“If we're talking about infrastructure to support unclear goals, we need to make a decision about infrastructure that might be useful for all our goals,” he said during his IAC presentation on the subject.
A pressurized module derived from those that make up the habitable volume of the ISS could sustain Orion crews at L-2 much longer than they could remain there in the big capsule alone, and the linked vehicles could use Gerstenmaier's gravity lanes to reach more interesting destinations such as lunar orbit, an asteroid, the vicinity of Mars or even the JWST for upgrades or repairs.
“It doesn't take much delta-v to do that,” says Gerstenmaier, using the term for change in velocity. “It takes a long time.”
At the 62nd IAC in Cape Town, South Africa, Gerstenmaier and others were considering recycling space station modules to one of the Earth-Moon Lagrangian points (AW&ST Oct. 10, 2011, p. 46). Closer examination has proved that idea impractical—station modules were not built for the radiation, thermal and gravity environments, all of which are poorly understood. “We have different gravitation conditions at Lagrangian points,” says Derechin. “It may be simple, but we will need new technology for rendezvous and docking.”
The Russian engineer suggests the time to begin addressing those problems is now, while the ISS is still functioning and can be used as a starting point.
Space-agency chiefs who partner with NASA on the ISS are much more focused on finding funds to operate the station now than they are on figuring out how to move pieces of it somewhere else after 2020. In an IAC press conference, they were unanimous in their support for keeping the station running as long as possible after that date.

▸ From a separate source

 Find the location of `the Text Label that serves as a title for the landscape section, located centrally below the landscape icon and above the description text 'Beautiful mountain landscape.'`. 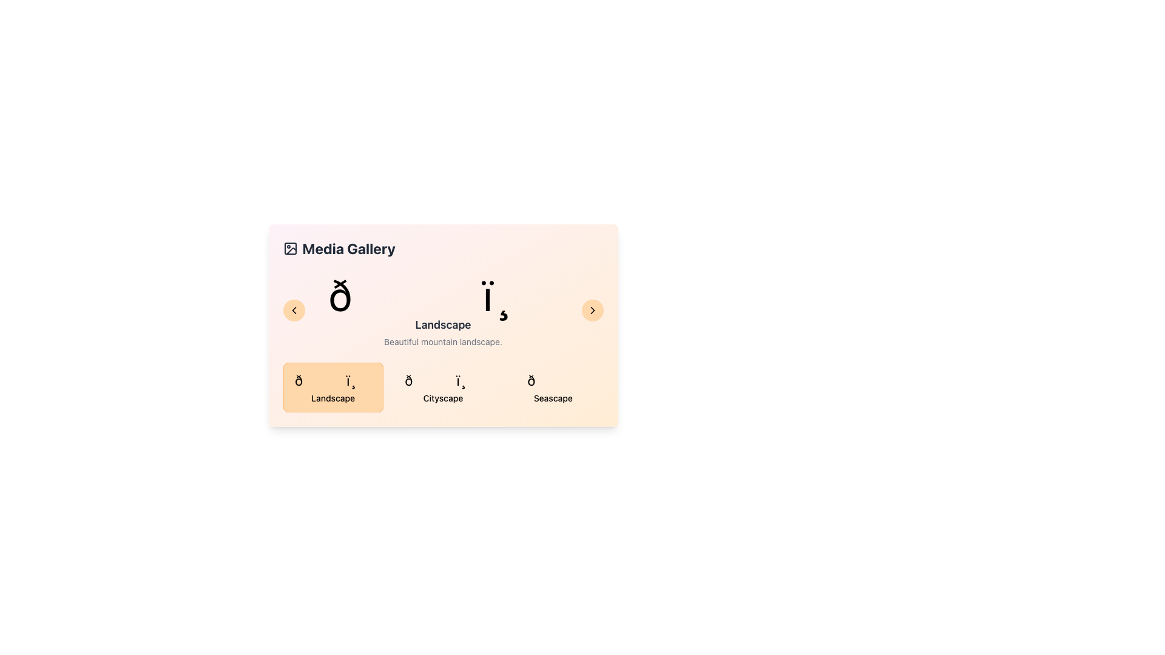

the Text Label that serves as a title for the landscape section, located centrally below the landscape icon and above the description text 'Beautiful mountain landscape.' is located at coordinates (442, 325).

“Myself, I would like to make sure we extend the ISS beyond 2020 because it is useful,” said Jean-Jacques Dordain, director general of the European Space Agency, which will learn at a ministerial conference next month if its partner nations are willing to fund ESA at the station until 2020. He was joined in that view by Keiji Tachikawa, president of the Japan Aerospace Exploration Agency, and Steve MacLean, president of the Canadian Space Agency.
Sergey Saveliev, deputy head of the Russian space agency Roscosmos, also agreed with Dordain on the need to focus on the station after 2020. Russia, which plans to invest $1 billion a year in human spaceflight activities in 2015-25, expects that the ISS will be used to support future exploration, no matter what the destination.

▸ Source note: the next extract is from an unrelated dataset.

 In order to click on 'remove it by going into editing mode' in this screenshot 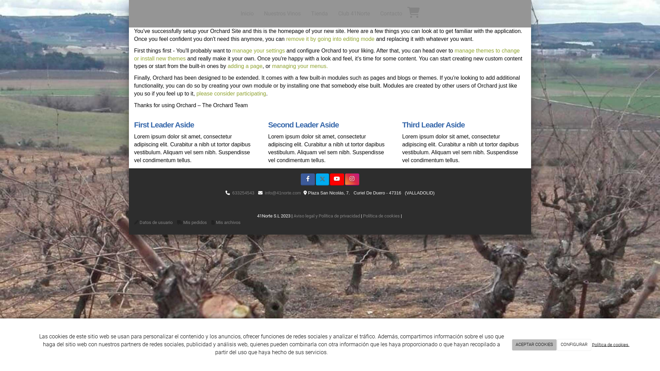, I will do `click(330, 39)`.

In May, Alexey Krasnov, head of human spaceflight at Roscosmos, said Moscow needs to begin planning by 2014 if Russia is to remain in the partnership beyond the end of this decade.
“We don't need firm commitments then, but indications of what the partners want to do,” Krasnov told an ISS-utilization symposium in Berlin. “We know this deadline might create some difficulties. But we have to have some idea of what we are going to do for this 10-year budget.”